**Work instructions**
Add 58 to every number in the click coordinates and give the lines again, requests included, from the first line through the one containing "Kalkulačka (742, 52)", inclusive.

**Records shown**
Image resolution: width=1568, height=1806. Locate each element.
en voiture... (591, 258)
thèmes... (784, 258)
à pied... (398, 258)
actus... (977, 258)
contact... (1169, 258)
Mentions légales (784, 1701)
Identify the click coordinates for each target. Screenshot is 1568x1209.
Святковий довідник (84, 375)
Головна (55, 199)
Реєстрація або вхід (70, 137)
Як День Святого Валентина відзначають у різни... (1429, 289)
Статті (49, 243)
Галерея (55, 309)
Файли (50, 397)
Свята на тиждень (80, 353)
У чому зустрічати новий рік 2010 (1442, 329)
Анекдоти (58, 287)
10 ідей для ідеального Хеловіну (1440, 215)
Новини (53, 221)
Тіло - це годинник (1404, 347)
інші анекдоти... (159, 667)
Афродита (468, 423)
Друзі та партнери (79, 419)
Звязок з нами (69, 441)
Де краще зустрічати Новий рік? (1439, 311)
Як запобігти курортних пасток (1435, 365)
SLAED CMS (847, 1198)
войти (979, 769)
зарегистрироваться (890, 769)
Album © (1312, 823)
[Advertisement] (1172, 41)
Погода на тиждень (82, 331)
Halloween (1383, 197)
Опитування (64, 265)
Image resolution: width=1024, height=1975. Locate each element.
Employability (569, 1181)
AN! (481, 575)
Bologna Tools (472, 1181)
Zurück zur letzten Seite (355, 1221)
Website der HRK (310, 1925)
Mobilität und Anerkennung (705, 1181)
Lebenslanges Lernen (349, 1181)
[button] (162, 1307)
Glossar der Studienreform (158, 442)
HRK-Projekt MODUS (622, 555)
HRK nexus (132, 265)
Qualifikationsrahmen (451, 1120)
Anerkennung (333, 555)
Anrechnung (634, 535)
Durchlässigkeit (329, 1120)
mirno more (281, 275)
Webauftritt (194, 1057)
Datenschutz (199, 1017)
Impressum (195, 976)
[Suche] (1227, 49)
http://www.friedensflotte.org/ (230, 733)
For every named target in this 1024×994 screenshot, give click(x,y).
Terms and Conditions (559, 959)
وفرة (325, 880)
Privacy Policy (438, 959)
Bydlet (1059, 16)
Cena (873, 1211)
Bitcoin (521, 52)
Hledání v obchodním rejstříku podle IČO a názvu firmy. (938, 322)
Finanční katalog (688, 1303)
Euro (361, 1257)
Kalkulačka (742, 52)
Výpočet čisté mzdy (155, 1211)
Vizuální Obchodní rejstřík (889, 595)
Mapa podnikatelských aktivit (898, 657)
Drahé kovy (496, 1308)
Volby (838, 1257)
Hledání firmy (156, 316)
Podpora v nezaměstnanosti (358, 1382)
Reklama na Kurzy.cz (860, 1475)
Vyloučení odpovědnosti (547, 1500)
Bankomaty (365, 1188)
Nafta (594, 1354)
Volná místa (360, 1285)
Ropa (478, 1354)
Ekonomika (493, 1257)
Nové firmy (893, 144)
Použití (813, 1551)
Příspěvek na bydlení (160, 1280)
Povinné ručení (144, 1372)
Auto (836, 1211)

**Answer to this exercise**
Image resolution: width=1568, height=1806. Locate each element.
en voiture... (649, 316)
thèmes... (842, 316)
à pied... (456, 316)
actus... (1035, 316)
contact... (1227, 316)
Mentions légales (842, 1759)
Identify the click coordinates for each target. Screenshot is 1568x1209.
Святковий довідник (142, 433)
Головна (113, 257)
Реєстрація або вхід (128, 195)
Як День Святого Валентина відзначають у різни... (1487, 347)
Статті (107, 301)
Галерея (113, 367)
Файли (108, 455)
Свята на тиждень (138, 411)
У чому зустрічати новий рік 2010 (1500, 387)
Анекдоти (116, 345)
10 ідей для ідеального Хеловіну (1498, 273)
Новини (111, 279)
Тіло - це годинник (1462, 405)
інші анекдоти... (217, 725)
Афродита (526, 481)
Друзі та партнери (137, 477)
Звязок з нами (127, 499)
Де краще зустрічати Новий рік? (1497, 369)
Як запобігти курортних пасток (1493, 423)
SLAED CMS (905, 1256)
войти (1037, 827)
зарегистрироваться (948, 827)
Album © (1370, 881)
[Advertisement] (1230, 99)
Погода на тиждень (140, 389)
Halloween (1441, 255)
Опитування (122, 323)
Image resolution: width=1024, height=1975. Locate each element.
Employability (627, 1239)
AN! (539, 633)
Bologna Tools (530, 1239)
Zurück zur letzten Seite (413, 1279)
Website der HRK (368, 1983)
Mobilität und Anerkennung (763, 1239)
Lebenslanges Lernen (407, 1239)
[button] (220, 1365)
Glossar der Studienreform (216, 500)
HRK-Projekt MODUS (680, 613)
HRK nexus (190, 323)
Qualifikationsrahmen (509, 1178)
Anerkennung (391, 613)
Anrechnung (692, 593)
Durchlässigkeit (387, 1178)
mirno more (339, 333)
Webauftritt (252, 1115)
Datenschutz (257, 1075)
Impressum (253, 1034)
[Suche] (1285, 107)
http://www.friedensflotte.org/ (288, 791)
For every named target in this 1024×994 screenshot, give click(x,y).
Terms and Conditions (617, 1017)
وفرة (383, 938)
Privacy Policy (496, 1017)
Bydlet (1117, 74)
Cena (931, 1269)
Bitcoin (579, 110)
Hledání v obchodním rejstříku podle IČO a názvu firmy. (996, 380)
Finanční katalog (746, 1361)
Euro (419, 1315)
Kalkulačka (800, 110)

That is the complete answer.